→ **BRIEF**
Which lines of the data contain the string "value"? Show each of them.

→ **SUPPLIED INFORMATION**
+---+

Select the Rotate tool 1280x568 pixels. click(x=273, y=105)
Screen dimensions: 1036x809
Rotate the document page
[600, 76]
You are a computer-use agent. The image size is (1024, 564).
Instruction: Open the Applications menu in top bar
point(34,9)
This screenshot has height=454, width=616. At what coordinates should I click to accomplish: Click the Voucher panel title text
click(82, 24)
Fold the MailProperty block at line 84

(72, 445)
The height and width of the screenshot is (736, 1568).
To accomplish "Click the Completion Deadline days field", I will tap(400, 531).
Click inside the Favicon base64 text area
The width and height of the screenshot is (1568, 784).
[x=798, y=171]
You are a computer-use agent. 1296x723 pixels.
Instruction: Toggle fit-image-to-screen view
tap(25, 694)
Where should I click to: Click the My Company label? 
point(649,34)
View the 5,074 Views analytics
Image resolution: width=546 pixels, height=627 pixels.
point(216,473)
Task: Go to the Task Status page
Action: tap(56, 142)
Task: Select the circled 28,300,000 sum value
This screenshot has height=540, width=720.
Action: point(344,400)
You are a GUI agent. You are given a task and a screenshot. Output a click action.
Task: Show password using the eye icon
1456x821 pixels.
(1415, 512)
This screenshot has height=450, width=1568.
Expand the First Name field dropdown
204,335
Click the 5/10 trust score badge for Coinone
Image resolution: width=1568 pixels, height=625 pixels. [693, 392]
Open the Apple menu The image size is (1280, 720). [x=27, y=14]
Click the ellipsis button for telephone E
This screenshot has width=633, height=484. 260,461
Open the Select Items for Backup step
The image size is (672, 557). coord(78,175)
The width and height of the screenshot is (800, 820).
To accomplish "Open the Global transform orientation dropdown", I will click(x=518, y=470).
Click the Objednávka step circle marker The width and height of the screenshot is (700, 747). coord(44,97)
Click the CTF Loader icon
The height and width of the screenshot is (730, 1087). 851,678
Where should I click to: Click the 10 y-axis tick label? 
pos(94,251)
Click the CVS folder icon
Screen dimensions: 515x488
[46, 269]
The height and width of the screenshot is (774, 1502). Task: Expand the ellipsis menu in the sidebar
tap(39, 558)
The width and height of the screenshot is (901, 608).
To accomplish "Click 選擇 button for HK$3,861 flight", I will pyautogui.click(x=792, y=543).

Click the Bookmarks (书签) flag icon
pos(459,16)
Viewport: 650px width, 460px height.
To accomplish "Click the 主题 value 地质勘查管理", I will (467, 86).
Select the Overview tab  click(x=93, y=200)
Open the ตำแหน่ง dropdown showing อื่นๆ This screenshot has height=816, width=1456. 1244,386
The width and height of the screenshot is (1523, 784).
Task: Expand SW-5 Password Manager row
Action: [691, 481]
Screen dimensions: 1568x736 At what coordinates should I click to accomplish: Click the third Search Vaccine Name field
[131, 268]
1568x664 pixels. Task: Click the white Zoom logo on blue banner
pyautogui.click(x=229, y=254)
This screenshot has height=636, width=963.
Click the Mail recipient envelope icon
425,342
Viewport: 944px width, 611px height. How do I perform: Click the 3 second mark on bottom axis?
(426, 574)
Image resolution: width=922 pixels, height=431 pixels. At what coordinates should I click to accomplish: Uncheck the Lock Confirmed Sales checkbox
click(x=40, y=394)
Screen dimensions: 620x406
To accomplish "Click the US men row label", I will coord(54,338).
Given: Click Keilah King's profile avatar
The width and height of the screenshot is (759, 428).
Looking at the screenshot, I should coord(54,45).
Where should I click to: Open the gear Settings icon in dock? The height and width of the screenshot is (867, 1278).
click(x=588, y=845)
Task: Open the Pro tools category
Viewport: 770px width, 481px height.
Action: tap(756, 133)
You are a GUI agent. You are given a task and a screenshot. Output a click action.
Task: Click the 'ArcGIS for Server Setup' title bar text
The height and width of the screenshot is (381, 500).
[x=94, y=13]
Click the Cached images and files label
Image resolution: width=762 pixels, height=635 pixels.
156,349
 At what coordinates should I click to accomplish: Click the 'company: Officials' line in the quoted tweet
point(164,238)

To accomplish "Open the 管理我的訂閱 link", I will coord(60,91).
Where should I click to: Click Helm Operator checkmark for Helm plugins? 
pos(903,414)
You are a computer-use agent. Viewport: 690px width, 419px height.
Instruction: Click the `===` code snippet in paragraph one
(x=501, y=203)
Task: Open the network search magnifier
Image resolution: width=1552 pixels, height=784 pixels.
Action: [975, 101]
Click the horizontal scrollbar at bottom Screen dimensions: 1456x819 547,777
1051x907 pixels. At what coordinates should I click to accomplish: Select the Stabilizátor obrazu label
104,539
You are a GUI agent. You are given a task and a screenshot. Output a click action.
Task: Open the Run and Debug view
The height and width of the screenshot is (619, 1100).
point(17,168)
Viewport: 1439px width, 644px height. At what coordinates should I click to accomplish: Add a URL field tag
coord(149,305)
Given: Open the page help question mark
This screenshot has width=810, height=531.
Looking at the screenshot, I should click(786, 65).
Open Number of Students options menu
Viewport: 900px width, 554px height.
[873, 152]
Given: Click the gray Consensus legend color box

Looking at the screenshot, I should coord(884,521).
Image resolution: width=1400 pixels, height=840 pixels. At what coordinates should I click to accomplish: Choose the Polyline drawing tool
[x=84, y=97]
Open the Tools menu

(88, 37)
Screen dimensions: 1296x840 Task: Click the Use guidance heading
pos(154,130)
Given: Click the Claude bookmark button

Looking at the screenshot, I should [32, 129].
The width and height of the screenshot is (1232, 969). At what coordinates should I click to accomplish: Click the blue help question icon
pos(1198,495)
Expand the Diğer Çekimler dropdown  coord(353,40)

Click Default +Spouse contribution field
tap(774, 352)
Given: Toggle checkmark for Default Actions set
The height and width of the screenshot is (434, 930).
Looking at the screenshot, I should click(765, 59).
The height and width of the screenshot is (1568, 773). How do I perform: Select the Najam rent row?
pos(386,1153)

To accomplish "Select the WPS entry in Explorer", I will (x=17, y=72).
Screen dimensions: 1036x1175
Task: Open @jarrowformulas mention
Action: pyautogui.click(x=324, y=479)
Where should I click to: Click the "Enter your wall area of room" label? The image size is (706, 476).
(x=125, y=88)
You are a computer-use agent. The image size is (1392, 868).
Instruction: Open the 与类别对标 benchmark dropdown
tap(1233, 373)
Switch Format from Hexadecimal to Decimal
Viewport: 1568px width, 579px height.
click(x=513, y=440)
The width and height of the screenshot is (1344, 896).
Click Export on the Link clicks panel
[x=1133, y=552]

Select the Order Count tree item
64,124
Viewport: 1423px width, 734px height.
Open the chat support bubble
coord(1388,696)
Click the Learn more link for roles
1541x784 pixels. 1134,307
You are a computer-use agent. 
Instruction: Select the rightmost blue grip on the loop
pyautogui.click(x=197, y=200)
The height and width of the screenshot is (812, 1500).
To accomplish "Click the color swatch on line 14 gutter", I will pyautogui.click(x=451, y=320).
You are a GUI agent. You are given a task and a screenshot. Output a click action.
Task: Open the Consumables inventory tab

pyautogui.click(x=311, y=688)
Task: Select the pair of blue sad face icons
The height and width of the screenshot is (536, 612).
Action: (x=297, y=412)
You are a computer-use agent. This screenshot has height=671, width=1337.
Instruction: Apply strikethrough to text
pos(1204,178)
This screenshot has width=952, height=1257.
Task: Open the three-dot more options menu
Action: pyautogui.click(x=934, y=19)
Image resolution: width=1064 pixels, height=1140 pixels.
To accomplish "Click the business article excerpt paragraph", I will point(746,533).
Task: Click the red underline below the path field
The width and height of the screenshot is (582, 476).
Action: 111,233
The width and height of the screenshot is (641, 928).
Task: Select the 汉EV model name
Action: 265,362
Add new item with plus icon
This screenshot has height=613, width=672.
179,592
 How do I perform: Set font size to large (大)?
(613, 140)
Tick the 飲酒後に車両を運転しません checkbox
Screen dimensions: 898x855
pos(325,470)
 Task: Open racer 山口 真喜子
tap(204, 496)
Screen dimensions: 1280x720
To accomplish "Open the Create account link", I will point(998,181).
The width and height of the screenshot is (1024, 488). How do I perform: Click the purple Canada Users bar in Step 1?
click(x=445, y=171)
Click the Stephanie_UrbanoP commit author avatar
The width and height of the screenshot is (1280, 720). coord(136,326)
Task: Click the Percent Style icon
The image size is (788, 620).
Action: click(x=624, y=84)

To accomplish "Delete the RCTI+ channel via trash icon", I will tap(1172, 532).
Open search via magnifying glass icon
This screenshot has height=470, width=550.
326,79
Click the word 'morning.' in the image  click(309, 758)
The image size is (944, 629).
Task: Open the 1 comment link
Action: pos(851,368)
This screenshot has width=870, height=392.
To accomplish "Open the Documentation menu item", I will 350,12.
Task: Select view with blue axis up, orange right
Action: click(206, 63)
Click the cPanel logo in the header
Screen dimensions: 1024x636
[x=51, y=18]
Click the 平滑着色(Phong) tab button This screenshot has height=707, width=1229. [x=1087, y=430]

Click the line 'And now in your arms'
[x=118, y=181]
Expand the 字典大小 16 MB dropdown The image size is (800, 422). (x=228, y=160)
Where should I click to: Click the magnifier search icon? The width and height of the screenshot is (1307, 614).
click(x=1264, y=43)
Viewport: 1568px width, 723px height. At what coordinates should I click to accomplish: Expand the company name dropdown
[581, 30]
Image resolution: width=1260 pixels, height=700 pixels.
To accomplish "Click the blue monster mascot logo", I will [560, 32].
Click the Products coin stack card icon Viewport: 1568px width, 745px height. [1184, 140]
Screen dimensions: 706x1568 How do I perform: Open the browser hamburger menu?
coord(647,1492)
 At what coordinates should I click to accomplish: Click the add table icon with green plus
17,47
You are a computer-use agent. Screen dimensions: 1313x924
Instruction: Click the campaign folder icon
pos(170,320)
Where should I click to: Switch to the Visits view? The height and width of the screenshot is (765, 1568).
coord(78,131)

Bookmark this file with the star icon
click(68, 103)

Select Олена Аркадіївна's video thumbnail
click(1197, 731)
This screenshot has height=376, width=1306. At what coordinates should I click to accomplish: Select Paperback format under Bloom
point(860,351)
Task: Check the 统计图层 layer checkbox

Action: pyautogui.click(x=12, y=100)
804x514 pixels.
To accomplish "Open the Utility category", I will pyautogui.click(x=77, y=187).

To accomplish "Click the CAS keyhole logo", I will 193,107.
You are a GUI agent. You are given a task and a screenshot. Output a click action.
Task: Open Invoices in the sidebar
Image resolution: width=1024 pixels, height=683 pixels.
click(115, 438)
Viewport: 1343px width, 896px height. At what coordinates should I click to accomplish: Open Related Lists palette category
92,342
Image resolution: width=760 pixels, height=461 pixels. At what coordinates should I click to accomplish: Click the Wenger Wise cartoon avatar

+---+

→ **ANSWER TO THIS PROBLEM**
Task: Select the circled 28,300,000 sum value
To accomplish "Click the 主题 value 地质勘查管理", I will (467, 86).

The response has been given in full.